Below expectations: 1QFY14 PATAMI dropped 85% yoy to RM0.8m versus HLIB and consensus full year forecast of RM67m and RM52m respectively.

Deviations

Mainly due to higher losses from associate and JV companies involved in MRO work for the Royal Malaysia Navy because of cost overruns and reduced contribution from the manufacturing business.

Highlights

1QFY14 Revenue fell 42% QoQ due to reduced revenue recognition for certain construction contracts. YoY operating profit increased due to better margin from heavy engineering and lesser losses from chartering business.

However, 1QFY14 PAT barely profit making mainly due to losses from associate given revision in LCS project costs and cost overruns from its ship repair projects.

We maintain that, being one of 7 Petronas license fabricators, future earnings may be enhanced by spill over jobs from offshore O&G fabrication work if it is able to show good track record in executing existing jobs and protect margins. We understand that the company is looking for news sites across Malaysia to expand the capacity of its fabrication yard as the Penang yard cannot be expanded due to the Second Penang Bridge.

However, given the negative variables of the chemical tankers and uncertain recognition of the LCS contract, we maintain our cautious and conservative view going forward.
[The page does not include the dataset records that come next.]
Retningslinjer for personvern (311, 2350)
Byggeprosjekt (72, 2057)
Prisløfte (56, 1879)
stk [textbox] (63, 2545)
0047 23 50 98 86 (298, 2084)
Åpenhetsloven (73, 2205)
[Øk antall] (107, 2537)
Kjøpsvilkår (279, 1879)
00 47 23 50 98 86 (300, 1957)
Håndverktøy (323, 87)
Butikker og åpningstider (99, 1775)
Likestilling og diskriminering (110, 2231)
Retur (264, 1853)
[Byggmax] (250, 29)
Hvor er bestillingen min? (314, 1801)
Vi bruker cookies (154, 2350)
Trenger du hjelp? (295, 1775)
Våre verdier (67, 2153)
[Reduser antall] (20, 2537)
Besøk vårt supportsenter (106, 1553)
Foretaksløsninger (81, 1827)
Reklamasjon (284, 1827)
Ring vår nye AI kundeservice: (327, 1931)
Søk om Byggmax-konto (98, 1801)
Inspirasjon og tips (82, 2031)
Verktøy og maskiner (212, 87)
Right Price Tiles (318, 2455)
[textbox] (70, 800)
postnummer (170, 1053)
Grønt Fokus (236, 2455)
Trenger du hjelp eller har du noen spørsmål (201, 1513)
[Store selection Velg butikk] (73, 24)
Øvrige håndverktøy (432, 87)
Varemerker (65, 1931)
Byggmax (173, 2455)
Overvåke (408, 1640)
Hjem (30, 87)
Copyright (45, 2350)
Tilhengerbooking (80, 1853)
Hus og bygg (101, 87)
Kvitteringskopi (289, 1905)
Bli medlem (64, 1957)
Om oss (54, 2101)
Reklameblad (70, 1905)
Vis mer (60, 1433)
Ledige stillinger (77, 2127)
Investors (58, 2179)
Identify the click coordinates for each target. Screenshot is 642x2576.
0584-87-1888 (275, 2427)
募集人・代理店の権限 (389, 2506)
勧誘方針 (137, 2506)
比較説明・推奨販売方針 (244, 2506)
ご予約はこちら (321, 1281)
BHIC will need to demonstrate consistent execution to deliver projects on time for any rerating on the stock.

Risks

  • Sacrificed profits while in technology transfer phase.
  • Delays in contract disbursement.

Forecasts

FY14 and FY15 earnings cut by 27% and 9% respectively due to lower margin assumption on LCS contract after cost overruns from LCS and ship repair projects.

Rating

HOLD

Positives

  • Sole Royal Navy yard with strong order book.
  • Located in a key naval strategic location and O&G yard.

Negatives

  • Earnings drag due to defence technology assimilation.
  • Uncertainty from operating chemical tankers.

Valuation

We maintain our HOLD call with TP cut from RM2.59 to RM2.36 pegged at an unchanged 10x P/E on lowered FY15 EPS of 23.6 sen/share.